§ WHAT THE EXERCISE ASKS
Go through the data below and return each line where the string "Close" appears.

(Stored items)
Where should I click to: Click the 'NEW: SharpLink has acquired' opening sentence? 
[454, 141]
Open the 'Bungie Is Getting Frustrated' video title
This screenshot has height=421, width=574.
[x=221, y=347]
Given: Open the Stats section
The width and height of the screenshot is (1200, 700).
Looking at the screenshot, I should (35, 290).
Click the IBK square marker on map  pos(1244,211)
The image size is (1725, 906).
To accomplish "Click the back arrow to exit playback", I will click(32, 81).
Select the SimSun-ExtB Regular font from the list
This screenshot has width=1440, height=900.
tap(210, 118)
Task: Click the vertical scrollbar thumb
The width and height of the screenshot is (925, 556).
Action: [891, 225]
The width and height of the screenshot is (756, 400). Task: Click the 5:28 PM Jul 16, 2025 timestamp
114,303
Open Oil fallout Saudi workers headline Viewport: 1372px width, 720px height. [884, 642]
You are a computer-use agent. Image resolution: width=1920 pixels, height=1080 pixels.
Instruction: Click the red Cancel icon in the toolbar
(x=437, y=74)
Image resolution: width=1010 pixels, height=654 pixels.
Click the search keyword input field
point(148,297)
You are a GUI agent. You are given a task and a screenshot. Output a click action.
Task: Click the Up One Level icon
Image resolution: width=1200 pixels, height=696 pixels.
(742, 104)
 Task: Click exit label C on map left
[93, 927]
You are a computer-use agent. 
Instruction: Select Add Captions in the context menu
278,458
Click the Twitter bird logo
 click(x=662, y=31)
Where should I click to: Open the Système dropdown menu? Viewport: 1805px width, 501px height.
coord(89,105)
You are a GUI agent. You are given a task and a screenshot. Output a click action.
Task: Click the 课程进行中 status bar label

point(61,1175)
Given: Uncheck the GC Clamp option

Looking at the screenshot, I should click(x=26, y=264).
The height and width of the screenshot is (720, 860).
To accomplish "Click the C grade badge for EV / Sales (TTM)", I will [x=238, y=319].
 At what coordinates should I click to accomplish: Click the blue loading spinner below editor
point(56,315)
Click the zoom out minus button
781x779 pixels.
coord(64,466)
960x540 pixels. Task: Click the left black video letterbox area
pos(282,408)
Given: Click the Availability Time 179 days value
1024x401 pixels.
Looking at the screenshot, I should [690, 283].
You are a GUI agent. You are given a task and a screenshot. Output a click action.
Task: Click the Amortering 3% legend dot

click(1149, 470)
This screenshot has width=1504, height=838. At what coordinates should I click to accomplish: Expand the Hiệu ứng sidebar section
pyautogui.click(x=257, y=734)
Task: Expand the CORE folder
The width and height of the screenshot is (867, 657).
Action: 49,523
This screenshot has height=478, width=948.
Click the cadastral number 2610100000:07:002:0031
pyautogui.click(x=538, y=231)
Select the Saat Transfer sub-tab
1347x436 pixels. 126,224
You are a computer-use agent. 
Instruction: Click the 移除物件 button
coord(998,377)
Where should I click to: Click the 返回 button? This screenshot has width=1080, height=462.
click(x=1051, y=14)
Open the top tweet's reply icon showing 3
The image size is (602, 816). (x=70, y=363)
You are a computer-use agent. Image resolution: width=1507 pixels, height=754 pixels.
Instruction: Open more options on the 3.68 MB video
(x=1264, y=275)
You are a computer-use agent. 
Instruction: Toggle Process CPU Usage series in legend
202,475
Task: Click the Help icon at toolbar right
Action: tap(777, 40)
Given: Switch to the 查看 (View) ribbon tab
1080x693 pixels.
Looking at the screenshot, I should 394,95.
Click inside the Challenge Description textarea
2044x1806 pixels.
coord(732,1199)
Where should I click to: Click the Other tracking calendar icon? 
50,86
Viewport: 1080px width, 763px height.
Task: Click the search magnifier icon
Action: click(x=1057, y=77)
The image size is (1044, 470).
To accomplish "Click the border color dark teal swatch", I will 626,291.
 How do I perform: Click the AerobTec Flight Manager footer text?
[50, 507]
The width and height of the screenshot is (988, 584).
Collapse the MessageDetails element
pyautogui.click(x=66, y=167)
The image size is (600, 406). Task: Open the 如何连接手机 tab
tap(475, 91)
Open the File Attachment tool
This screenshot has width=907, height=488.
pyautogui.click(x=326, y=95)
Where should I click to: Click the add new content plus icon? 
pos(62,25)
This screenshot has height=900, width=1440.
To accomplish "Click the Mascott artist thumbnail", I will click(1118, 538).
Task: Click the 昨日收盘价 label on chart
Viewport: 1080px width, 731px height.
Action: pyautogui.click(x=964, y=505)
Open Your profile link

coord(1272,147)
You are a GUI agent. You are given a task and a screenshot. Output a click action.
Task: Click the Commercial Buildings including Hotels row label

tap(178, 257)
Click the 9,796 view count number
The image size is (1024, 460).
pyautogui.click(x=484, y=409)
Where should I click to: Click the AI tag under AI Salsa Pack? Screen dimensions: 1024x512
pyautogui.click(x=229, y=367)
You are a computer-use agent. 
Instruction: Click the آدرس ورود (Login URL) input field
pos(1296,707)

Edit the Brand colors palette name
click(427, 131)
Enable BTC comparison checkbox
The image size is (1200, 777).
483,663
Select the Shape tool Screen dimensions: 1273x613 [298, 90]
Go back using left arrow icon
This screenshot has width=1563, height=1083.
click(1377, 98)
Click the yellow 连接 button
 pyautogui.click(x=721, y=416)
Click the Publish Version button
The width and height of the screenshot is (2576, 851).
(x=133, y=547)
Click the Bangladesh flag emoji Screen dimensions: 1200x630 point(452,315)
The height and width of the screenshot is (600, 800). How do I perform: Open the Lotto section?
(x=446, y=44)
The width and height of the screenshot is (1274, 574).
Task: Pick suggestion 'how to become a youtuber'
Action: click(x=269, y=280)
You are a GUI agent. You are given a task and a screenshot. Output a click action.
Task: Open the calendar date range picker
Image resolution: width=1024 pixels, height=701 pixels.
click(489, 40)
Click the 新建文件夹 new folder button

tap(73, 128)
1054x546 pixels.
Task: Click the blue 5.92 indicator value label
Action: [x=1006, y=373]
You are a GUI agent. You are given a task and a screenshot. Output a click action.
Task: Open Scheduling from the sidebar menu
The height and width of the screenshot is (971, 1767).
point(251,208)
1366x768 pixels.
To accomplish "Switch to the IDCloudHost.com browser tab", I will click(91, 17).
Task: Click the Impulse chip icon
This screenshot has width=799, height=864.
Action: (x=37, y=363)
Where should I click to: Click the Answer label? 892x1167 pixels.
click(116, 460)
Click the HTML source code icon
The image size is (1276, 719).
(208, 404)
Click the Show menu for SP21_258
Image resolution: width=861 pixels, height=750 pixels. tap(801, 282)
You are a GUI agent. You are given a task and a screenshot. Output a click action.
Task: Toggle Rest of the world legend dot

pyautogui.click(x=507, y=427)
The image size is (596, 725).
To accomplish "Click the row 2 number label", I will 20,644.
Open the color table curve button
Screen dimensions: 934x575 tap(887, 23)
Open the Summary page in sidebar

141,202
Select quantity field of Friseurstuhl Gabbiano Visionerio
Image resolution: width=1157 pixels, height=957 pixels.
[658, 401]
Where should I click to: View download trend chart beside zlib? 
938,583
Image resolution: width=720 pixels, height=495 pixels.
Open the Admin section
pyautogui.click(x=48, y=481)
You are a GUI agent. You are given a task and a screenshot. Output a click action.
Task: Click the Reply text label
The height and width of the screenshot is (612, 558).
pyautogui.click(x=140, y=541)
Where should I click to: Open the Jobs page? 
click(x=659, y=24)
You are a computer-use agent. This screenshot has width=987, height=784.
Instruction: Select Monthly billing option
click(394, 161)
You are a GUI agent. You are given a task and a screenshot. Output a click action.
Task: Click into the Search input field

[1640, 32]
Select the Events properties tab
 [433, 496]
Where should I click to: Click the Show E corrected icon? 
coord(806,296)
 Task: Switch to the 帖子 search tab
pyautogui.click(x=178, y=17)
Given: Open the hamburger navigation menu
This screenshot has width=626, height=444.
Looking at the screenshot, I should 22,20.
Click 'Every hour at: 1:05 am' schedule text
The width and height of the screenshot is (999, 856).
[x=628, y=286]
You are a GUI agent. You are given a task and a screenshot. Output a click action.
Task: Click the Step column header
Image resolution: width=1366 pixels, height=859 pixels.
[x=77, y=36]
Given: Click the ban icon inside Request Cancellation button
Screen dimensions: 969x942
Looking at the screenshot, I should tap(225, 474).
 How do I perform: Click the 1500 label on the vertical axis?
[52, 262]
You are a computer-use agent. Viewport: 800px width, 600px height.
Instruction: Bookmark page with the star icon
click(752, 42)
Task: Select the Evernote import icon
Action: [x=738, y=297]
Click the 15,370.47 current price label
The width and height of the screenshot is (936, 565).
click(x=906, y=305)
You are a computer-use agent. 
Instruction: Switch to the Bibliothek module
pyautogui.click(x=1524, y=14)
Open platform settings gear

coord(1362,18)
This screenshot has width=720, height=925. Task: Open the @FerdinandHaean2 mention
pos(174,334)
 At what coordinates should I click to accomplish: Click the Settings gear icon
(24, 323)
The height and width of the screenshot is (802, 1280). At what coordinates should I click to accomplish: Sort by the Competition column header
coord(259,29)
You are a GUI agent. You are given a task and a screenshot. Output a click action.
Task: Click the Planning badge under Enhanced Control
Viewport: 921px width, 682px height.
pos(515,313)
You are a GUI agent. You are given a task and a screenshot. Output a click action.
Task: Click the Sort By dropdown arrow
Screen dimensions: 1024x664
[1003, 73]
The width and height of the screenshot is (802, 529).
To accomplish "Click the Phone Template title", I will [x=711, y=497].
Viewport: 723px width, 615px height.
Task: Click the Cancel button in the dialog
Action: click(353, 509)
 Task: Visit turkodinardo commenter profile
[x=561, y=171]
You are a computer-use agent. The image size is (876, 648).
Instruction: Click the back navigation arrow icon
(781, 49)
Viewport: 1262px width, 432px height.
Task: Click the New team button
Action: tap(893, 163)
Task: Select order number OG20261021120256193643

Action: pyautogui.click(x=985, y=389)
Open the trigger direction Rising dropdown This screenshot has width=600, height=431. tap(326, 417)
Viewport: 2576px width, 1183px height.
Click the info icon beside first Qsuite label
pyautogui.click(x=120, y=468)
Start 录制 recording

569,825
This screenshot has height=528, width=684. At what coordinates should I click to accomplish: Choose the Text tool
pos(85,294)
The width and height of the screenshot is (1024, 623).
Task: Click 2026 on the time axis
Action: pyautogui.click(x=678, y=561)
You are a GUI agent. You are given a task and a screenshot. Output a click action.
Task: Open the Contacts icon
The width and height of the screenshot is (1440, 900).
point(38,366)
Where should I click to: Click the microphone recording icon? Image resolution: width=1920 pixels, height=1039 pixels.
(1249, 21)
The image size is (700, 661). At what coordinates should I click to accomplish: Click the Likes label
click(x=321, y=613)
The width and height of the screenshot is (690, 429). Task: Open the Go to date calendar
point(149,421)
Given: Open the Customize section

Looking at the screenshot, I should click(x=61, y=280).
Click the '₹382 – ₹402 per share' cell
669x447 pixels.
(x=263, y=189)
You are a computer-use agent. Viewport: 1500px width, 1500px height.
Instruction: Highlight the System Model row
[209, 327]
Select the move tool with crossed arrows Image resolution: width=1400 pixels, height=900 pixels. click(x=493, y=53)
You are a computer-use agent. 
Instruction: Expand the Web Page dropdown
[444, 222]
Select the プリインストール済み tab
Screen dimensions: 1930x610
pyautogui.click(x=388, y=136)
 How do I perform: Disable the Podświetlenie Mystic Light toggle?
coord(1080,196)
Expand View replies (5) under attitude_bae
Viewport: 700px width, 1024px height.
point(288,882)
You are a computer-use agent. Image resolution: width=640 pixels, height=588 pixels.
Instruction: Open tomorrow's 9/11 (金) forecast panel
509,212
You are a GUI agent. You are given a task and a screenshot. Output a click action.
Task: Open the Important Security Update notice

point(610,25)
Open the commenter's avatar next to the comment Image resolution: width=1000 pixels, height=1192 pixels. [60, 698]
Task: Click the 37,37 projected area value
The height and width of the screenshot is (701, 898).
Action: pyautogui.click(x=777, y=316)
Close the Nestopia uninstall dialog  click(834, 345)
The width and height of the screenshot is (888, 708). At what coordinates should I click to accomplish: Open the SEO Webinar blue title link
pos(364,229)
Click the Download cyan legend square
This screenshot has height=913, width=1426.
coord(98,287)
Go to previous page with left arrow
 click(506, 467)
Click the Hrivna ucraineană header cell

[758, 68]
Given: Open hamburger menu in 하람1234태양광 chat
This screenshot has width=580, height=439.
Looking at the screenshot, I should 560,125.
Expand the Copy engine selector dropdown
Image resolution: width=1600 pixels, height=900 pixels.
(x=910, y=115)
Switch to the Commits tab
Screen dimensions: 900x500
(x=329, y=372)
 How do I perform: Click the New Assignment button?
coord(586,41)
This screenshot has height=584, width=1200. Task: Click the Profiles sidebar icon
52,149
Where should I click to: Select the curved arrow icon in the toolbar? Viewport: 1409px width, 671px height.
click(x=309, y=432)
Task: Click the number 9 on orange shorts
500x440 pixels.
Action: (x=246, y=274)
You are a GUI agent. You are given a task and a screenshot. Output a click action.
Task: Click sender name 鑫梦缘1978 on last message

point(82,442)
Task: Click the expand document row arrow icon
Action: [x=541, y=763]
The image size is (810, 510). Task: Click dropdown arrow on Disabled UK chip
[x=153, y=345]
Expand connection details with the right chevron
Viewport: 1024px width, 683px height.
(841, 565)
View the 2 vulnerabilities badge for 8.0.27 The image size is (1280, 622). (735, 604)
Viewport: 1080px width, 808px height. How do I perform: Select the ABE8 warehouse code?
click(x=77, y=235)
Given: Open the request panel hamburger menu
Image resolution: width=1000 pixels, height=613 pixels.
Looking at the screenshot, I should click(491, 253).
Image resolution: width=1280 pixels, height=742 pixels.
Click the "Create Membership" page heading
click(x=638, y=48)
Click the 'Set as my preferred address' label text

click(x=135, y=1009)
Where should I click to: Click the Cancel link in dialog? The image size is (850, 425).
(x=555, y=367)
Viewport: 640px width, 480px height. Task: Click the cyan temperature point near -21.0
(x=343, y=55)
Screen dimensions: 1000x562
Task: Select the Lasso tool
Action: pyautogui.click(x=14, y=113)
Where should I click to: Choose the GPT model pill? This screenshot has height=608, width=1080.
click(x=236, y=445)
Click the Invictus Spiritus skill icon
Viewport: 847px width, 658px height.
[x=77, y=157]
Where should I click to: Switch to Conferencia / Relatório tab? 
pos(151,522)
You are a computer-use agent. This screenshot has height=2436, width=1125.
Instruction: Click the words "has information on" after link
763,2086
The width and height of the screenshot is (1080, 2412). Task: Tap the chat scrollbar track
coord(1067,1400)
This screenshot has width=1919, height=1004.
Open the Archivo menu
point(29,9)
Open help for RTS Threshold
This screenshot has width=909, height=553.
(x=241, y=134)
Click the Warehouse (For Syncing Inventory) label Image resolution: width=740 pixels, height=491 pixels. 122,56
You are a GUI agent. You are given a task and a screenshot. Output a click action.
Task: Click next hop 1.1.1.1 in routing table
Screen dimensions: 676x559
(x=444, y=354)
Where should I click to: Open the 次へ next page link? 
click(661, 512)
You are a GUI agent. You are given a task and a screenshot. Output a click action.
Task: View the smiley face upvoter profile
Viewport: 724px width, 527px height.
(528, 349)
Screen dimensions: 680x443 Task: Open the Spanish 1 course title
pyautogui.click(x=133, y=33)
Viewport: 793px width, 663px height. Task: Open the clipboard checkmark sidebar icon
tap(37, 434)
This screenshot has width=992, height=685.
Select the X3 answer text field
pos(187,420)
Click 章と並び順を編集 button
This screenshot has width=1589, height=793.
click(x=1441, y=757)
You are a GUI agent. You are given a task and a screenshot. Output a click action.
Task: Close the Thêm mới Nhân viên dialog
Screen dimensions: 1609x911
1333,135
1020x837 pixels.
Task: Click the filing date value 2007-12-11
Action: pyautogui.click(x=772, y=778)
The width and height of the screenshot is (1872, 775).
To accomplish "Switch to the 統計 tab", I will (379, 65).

§ ANSWER BELOW
Close the Nestopia uninstall dialog  click(834, 345)
Task: Close the Thêm mới Nhân viên dialog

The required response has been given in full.